We ran Cle Elum 50K yesterday. We got up at 4:30 AM to make it on time for the 8:00 AM start. I was recovering from a respiratory allergy episode and was not sure of whether I would be able to run. I decided to start, and 'play it by ear.'
Just before 8:00 AM, the sun came out from behind the clouds, the air felt clean and fresh, and we all gathered up at the race start. Trail race starting lines are not like road race starting lines. Most of the time, there are fewer runners, it is quieter, there are no balloons, few spectators, and no loud music blasting off powerful speakers.
The first mile is on a paved road, and then there is a left turn that leads to an uphill trail. The next 18 miles are pretty much all uphill, with a few short downhills.
Cle Elum has very dusty narrow trails that are often used by motor cross motorcycles. This makes them very hard on the ankles. It is a good idea to try to run on the side of the trail whenever possible.
The first 12 miles up to the first full aid station went well for me. I was breathing easy, and my legs felt strong. Our friend Laura Houston was volunteering at the 12th mile aid station. She told me that Eric had ran by the station about 30 minutes ago. I filled up my bladder with sports drink, since it was getting warm and the next full aid station was 9 miles away.
I knew there were 6 miles left for the uphill part of the race, so I just tried to focus on this distance; I would think about the next part of the race when I got there. Long distance running can only be approached like that, one section at a time, otherwise, you just get overwhelmed with the distance. The temperature kept rising, and later I found out that it was about 75 degrees, which is warmer that what I am used to.
The scenery was amazing. It was really clear, so you could see the mountains far away. By this time, the runners are pretty spread out, and I was running by myself most of the time.

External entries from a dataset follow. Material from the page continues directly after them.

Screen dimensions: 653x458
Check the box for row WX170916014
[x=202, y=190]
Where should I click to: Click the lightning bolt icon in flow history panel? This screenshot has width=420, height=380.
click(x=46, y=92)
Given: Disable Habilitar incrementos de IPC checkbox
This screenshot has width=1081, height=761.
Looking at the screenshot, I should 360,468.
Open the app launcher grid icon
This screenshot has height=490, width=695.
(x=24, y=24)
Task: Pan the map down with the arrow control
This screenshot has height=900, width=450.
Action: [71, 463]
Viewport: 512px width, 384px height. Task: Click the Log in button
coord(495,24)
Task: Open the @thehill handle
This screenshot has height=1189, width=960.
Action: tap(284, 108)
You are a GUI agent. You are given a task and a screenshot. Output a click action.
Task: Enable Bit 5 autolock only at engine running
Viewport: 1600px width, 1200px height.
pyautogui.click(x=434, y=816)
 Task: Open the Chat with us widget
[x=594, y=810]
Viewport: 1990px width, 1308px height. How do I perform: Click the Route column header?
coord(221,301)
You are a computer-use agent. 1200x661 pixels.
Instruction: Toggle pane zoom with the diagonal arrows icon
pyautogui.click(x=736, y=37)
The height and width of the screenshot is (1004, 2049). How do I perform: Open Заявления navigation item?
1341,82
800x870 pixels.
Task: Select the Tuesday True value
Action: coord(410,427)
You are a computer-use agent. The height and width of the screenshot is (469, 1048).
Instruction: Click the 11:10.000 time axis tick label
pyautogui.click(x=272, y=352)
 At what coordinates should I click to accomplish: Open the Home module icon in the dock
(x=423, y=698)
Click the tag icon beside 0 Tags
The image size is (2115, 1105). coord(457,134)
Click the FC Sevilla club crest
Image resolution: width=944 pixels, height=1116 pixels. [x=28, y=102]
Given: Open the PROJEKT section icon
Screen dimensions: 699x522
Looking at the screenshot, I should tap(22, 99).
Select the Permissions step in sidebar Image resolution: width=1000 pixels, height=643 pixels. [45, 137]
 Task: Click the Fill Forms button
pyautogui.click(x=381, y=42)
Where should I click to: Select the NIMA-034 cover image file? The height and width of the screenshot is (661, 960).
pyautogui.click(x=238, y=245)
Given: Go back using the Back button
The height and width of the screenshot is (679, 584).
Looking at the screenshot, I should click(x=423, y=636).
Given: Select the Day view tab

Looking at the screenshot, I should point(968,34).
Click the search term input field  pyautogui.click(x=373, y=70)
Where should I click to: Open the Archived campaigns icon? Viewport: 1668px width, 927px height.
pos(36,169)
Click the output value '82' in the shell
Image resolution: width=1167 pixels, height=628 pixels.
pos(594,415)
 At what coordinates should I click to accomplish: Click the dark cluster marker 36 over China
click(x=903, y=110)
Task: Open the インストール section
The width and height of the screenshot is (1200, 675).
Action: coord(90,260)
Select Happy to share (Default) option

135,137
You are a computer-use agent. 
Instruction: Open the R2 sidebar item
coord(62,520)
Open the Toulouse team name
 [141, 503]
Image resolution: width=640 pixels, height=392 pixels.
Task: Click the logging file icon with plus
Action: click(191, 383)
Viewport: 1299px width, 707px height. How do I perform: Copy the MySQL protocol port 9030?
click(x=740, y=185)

Some parts get very steep, and you can't really run them. I just hiked them with short quick steps.
When you reach the peak, the scenery is just beyond words. As I marveled at the view, I felt somewhat reluctant to keep going. I knew the the next section of the race was the most challenging for me. Downhill running is not my strength. I decided to concentrate on running two more miles to the 2nd full aid station. On the way there, we crossed a creek that you just have to deep into, there is no way around it. The cold water felt great on my tired feet. Alison Hanks and James Varner were volunteering at this station. My bladder was completely empty, so I filled it up again. There were 11 miles left, and I still felt good, although my recovering lungs and throat were getting irritated with all the dust from the trail.
I ran good for the next 4 miles. I was really trying to lean into the down hill, and using my core for stability. When I reached a 25 mile marker, I had been running for 5 hours. I calculated that I could run the last 7 miles in about one hour and 10 minutes (thinking back, this was pretty ambitious, 10 minute-miles on the trails is actually a fast pace after running 25 miles -for me).
After running about 20 minutes more, the mental struggle started. I practiced some tricks I have learned from my Yoga class. I tried to decouple my mind from my body. Even if my body was hurting, I was trying to somehow relax my mind. I softened my gaze, like we often do in Yoga, and I payed attention to the sound of the breeze, the creek, and the leaves. I tried to control my breathing by making it deeper. It worked. Once more, I was enjoying the run.
But then I got to the switch-backs. The last 4 miles have a repeating pattern of going uphill towards the right, and then downhill towards the left. There are 14 of these, and if you are not familiar with the course, you feel like you are having a deja vu over and over again.
I ran into Barb Blumenthal, she and I used to train years ago for marathons. I thought we had about 1 mile left. She told me we had 3. This messed up with my mind, and from that point on, it was a real struggle. It turned out we had 4 miles left. I am not sure why I thought we only had one mile to go, I guess I decoupled my mind too much :-)
At some point, you reach an intersection, you turn to the right, and there is a steep, wide, and rocky downhill road. You know you are almost there. You can hear people cheering. You cross a paved road, and you can see the finish.
Eric was waiting at the finish line. He had been waiting one hour for me. We both had a hard race. I walked around a little, got into dry clothes, and got in line to get some much needed food.
One of my favorite parts of a race is to hang out at the finish, talk to other tired and dusty trail runners, and eat cookies. Although I finished 20 minutes later than what I had expected, it turns out I was the 3rd woman to finish. This made me feel good, but to be honest, I was surprised and happy that I finished.
While driving back, my throat started closing up, and I knew I would suffer the consequences of punishing my body a little more than what it deserved. Oh, but it was so worth it.